-- EXERCISE GOAL --
The lines to repeat are those below from the one containing "Rachel Mercer Artiste (33, 1688)" down to the one containing "Acheter de l'art en ligne (32, 23)", both included; reproduce them exactly and nothing else.

__________

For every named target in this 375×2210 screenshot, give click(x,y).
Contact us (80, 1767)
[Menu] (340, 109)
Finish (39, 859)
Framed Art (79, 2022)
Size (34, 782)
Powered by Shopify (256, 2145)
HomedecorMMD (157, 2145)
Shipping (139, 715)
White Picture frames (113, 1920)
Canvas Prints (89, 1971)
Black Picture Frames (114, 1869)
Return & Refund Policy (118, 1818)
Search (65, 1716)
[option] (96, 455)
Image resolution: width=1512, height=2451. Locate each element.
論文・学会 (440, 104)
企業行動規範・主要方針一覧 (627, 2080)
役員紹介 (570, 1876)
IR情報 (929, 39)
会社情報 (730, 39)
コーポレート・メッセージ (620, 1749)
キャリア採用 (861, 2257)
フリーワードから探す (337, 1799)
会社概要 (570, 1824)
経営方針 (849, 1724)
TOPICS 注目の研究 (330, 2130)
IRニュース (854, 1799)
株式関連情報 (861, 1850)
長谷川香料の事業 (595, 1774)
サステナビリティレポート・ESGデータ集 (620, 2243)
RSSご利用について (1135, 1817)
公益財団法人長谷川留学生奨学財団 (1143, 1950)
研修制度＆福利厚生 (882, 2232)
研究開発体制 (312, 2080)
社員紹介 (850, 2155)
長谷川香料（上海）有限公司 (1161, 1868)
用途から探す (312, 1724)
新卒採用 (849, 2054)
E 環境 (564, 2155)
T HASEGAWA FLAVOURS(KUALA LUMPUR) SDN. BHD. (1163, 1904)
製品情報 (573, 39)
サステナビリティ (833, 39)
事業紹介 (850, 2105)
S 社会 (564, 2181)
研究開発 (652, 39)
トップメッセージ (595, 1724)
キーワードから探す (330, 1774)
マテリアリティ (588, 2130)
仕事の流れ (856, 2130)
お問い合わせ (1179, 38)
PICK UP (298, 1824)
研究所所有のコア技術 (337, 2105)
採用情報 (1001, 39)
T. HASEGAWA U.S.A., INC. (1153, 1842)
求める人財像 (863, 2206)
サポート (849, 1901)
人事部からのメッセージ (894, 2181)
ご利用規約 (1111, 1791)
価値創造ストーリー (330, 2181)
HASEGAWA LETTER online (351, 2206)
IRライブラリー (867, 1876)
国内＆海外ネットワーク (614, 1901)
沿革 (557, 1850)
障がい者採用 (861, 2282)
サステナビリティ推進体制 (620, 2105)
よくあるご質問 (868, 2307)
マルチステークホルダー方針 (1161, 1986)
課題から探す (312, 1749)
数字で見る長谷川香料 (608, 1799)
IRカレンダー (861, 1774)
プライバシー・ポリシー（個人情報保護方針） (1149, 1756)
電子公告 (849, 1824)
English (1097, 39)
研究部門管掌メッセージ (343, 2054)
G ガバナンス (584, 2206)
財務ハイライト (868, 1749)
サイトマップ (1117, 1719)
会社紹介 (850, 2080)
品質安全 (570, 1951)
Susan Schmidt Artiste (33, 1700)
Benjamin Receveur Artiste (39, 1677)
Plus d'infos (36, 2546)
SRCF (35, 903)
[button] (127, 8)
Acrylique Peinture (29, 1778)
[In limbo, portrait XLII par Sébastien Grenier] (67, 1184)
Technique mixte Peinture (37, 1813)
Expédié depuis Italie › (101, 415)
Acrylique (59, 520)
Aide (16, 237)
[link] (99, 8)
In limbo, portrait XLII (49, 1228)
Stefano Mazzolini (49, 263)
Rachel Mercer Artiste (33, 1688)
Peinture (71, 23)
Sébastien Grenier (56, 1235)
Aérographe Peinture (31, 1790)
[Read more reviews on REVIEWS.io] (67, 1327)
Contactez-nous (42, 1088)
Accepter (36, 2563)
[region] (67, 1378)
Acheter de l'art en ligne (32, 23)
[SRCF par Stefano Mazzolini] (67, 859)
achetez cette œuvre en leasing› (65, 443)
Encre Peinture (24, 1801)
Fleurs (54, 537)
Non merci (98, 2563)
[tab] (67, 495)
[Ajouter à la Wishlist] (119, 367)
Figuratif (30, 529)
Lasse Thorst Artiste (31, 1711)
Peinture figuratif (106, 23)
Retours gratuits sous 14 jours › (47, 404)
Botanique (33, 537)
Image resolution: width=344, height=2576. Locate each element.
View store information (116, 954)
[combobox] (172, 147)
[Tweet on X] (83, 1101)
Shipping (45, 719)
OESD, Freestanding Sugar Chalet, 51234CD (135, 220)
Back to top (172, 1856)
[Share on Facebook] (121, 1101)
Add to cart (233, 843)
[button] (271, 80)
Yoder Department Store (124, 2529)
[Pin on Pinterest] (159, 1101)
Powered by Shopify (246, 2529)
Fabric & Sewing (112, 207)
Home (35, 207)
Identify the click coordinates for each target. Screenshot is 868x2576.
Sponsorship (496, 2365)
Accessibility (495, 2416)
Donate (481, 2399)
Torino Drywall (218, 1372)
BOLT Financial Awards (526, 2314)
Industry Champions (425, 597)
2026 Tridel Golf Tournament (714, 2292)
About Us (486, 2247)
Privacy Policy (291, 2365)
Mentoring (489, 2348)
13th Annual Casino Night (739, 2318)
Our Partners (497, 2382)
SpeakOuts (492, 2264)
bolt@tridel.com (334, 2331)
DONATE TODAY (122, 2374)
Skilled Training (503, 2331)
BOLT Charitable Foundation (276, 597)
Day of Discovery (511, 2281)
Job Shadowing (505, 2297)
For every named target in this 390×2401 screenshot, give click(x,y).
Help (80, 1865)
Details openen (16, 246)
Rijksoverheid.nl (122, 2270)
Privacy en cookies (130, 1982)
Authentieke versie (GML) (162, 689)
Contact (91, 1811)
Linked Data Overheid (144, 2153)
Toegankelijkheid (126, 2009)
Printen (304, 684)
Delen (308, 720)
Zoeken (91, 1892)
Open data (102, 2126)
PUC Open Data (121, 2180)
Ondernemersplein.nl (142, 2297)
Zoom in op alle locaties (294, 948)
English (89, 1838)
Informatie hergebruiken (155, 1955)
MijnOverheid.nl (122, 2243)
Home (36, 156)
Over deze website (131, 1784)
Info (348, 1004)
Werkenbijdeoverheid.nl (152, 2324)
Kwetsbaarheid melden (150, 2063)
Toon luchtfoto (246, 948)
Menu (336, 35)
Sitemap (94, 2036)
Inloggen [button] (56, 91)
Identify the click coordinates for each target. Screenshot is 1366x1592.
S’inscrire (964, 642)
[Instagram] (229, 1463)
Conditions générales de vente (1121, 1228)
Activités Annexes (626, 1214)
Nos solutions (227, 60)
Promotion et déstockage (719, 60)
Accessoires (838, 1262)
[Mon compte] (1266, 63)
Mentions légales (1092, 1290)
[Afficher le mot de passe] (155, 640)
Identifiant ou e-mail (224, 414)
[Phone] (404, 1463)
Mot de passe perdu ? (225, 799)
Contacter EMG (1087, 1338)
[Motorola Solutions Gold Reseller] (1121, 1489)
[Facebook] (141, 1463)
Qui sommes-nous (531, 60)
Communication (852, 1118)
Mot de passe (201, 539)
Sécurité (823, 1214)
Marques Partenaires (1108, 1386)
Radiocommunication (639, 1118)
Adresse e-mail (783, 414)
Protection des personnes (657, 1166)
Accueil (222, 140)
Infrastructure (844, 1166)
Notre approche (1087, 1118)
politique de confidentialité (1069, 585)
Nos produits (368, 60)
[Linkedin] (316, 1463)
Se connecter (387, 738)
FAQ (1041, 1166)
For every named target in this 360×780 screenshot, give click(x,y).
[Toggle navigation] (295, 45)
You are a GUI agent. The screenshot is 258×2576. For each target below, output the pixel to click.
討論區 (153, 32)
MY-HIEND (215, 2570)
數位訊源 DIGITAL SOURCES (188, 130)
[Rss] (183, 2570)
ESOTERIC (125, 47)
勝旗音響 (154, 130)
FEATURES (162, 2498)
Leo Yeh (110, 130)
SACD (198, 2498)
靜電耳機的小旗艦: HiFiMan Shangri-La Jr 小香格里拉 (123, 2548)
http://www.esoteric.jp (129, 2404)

__________

-- RESPONSE AREA --
Rachel Mercer Artiste (33, 1688)
Peinture (71, 23)
Sébastien Grenier (56, 1235)
Aérographe Peinture (31, 1790)
[Read more reviews on REVIEWS.io] (67, 1327)
Contactez-nous (42, 1088)
Accepter (36, 2563)
[region] (67, 1378)
Acheter de l'art en ligne (32, 23)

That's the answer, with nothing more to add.